:: Supplied data ::

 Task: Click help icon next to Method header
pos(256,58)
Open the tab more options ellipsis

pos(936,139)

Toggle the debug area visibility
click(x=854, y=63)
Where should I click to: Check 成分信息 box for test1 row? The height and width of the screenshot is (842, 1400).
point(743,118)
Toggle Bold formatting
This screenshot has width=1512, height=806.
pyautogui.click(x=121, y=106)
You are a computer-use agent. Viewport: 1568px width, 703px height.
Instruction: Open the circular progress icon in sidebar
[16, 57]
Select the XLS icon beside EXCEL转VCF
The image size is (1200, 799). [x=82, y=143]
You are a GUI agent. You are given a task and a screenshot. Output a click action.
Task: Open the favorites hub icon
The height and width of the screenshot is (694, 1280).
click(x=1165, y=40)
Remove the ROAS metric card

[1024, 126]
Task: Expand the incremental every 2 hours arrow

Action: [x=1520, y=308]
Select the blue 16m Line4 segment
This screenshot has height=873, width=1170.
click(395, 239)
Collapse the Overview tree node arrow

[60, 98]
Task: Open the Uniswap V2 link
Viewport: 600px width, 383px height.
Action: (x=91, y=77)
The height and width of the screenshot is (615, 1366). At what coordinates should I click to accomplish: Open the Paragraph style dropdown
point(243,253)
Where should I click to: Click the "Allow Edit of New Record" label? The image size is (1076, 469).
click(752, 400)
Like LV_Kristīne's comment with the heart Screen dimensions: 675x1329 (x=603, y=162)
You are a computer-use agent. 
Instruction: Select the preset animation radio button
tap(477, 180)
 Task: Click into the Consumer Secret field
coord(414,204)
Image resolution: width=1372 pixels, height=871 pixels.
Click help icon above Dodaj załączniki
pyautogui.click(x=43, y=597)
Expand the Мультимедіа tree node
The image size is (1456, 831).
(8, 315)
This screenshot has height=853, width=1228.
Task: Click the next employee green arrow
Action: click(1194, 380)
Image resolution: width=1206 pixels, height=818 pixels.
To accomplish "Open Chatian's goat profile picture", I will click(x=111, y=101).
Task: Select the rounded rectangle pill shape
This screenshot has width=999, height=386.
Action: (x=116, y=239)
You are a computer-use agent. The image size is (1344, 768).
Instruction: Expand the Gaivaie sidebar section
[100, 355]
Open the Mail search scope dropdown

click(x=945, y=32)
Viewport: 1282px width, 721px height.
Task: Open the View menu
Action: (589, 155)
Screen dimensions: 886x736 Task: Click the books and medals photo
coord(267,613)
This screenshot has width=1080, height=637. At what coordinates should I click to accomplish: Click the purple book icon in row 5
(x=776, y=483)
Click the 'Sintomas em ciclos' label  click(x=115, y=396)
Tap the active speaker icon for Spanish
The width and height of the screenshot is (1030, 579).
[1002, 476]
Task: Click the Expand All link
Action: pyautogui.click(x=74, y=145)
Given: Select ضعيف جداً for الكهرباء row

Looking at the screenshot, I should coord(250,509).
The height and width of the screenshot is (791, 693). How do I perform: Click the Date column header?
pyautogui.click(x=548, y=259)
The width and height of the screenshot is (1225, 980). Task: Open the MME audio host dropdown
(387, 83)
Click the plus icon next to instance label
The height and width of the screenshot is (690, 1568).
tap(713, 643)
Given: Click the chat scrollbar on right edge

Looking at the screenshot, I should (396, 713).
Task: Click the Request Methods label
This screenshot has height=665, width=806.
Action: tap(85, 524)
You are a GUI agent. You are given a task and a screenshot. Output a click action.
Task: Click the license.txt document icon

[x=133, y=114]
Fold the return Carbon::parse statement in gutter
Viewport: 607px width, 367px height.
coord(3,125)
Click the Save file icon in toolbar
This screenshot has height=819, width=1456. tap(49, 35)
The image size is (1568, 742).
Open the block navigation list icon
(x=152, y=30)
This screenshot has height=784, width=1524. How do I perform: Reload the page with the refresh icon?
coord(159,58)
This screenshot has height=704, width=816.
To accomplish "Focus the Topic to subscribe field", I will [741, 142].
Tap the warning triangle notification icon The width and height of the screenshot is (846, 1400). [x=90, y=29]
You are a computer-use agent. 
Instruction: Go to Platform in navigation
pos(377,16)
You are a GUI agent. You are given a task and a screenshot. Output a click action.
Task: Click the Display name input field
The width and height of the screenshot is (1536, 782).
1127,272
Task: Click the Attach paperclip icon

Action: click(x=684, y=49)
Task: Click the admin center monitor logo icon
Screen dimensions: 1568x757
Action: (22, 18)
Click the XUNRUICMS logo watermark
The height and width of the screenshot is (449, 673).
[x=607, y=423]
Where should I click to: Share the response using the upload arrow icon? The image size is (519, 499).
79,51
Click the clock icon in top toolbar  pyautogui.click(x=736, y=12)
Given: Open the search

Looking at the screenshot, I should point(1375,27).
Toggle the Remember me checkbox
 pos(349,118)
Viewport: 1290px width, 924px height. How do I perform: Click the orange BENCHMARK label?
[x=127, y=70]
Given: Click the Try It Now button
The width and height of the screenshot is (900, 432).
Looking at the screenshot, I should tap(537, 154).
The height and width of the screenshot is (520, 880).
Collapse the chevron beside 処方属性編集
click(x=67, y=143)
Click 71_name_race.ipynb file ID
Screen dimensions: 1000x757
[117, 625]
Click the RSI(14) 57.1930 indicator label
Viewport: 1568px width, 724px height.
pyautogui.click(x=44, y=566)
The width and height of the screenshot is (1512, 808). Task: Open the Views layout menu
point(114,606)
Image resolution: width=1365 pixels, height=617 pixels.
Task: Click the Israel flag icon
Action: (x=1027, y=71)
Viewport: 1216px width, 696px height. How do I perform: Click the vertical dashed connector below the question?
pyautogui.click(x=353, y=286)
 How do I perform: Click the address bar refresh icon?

:::

• **Task objective**
The answer should be the entries, given again without a single difference.

• **Task solution**
 Task: Click help icon next to Method header
pos(256,58)
Open the tab more options ellipsis

pos(936,139)

Toggle the debug area visibility
click(x=854, y=63)
Where should I click to: Check 成分信息 box for test1 row? The height and width of the screenshot is (842, 1400).
point(743,118)
Toggle Bold formatting
This screenshot has width=1512, height=806.
pyautogui.click(x=121, y=106)
You are a computer-use agent. Viewport: 1568px width, 703px height.
Instruction: Open the circular progress icon in sidebar
[16, 57]
Select the XLS icon beside EXCEL转VCF
The image size is (1200, 799). [x=82, y=143]
You are a GUI agent. You are given a task and a screenshot. Output a click action.
Task: Open the favorites hub icon
The height and width of the screenshot is (694, 1280).
click(x=1165, y=40)
Remove the ROAS metric card

[1024, 126]
Task: Expand the incremental every 2 hours arrow

Action: [x=1520, y=308]
Select the blue 16m Line4 segment
This screenshot has height=873, width=1170.
click(395, 239)
Collapse the Overview tree node arrow

[60, 98]
Task: Open the Uniswap V2 link
Viewport: 600px width, 383px height.
Action: (x=91, y=77)
The height and width of the screenshot is (615, 1366). At what coordinates should I click to accomplish: Open the Paragraph style dropdown
point(243,253)
Where should I click to: Click the "Allow Edit of New Record" label? The image size is (1076, 469).
click(752, 400)
Like LV_Kristīne's comment with the heart Screen dimensions: 675x1329 (x=603, y=162)
You are a computer-use agent. 
Instruction: Select the preset animation radio button
tap(477, 180)
 Task: Click into the Consumer Secret field
coord(414,204)
Image resolution: width=1372 pixels, height=871 pixels.
Click help icon above Dodaj załączniki
pyautogui.click(x=43, y=597)
Expand the Мультимедіа tree node
The image size is (1456, 831).
(8, 315)
This screenshot has height=853, width=1228.
Task: Click the next employee green arrow
Action: click(1194, 380)
Image resolution: width=1206 pixels, height=818 pixels.
To accomplish "Open Chatian's goat profile picture", I will click(x=111, y=101).
Task: Select the rounded rectangle pill shape
This screenshot has width=999, height=386.
Action: (x=116, y=239)
You are a computer-use agent. The image size is (1344, 768).
Instruction: Expand the Gaivaie sidebar section
[100, 355]
Open the Mail search scope dropdown

click(x=945, y=32)
Viewport: 1282px width, 721px height.
Task: Open the View menu
Action: (589, 155)
Screen dimensions: 886x736 Task: Click the books and medals photo
coord(267,613)
This screenshot has width=1080, height=637. At what coordinates should I click to accomplish: Click the purple book icon in row 5
(x=776, y=483)
Click the 'Sintomas em ciclos' label  click(x=115, y=396)
Tap the active speaker icon for Spanish
The width and height of the screenshot is (1030, 579).
[1002, 476]
Task: Click the Expand All link
Action: pyautogui.click(x=74, y=145)
Given: Select ضعيف جداً for الكهرباء row

Looking at the screenshot, I should coord(250,509).
The height and width of the screenshot is (791, 693). How do I perform: Click the Date column header?
pyautogui.click(x=548, y=259)
The width and height of the screenshot is (1225, 980). Task: Open the MME audio host dropdown
(387, 83)
Click the plus icon next to instance label
The height and width of the screenshot is (690, 1568).
tap(713, 643)
Given: Click the chat scrollbar on right edge

Looking at the screenshot, I should (396, 713).
Task: Click the Request Methods label
This screenshot has height=665, width=806.
Action: tap(85, 524)
You are a GUI agent. You are given a task and a screenshot. Output a click action.
Task: Click the license.txt document icon

[x=133, y=114]
Fold the return Carbon::parse statement in gutter
Viewport: 607px width, 367px height.
coord(3,125)
Click the Save file icon in toolbar
This screenshot has height=819, width=1456. tap(49, 35)
The image size is (1568, 742).
Open the block navigation list icon
(x=152, y=30)
This screenshot has height=784, width=1524. How do I perform: Reload the page with the refresh icon?
coord(159,58)
This screenshot has height=704, width=816.
To accomplish "Focus the Topic to subscribe field", I will [741, 142].
Tap the warning triangle notification icon The width and height of the screenshot is (846, 1400). [x=90, y=29]
You are a computer-use agent. 
Instruction: Go to Platform in navigation
pos(377,16)
You are a GUI agent. You are given a task and a screenshot. Output a click action.
Task: Click the Display name input field
The width and height of the screenshot is (1536, 782).
1127,272
Task: Click the Attach paperclip icon

Action: click(x=684, y=49)
Task: Click the admin center monitor logo icon
Screen dimensions: 1568x757
Action: (22, 18)
Click the XUNRUICMS logo watermark
The height and width of the screenshot is (449, 673).
[x=607, y=423]
Where should I click to: Share the response using the upload arrow icon? The image size is (519, 499).
79,51
Click the clock icon in top toolbar  pyautogui.click(x=736, y=12)
Given: Open the search

Looking at the screenshot, I should point(1375,27).
Toggle the Remember me checkbox
 pos(349,118)
Viewport: 1290px width, 924px height. How do I perform: Click the orange BENCHMARK label?
[x=127, y=70]
Given: Click the Try It Now button
The width and height of the screenshot is (900, 432).
Looking at the screenshot, I should tap(537, 154).
The height and width of the screenshot is (520, 880).
Collapse the chevron beside 処方属性編集
click(x=67, y=143)
Click 71_name_race.ipynb file ID
Screen dimensions: 1000x757
[117, 625]
Click the RSI(14) 57.1930 indicator label
Viewport: 1568px width, 724px height.
pyautogui.click(x=44, y=566)
The width and height of the screenshot is (1512, 808). Task: Open the Views layout menu
point(114,606)
Image resolution: width=1365 pixels, height=617 pixels.
Task: Click the Israel flag icon
Action: (x=1027, y=71)
Viewport: 1216px width, 696px height. How do I perform: Click the vertical dashed connector below the question?
pyautogui.click(x=353, y=286)
 How do I perform: Click the address bar refresh icon?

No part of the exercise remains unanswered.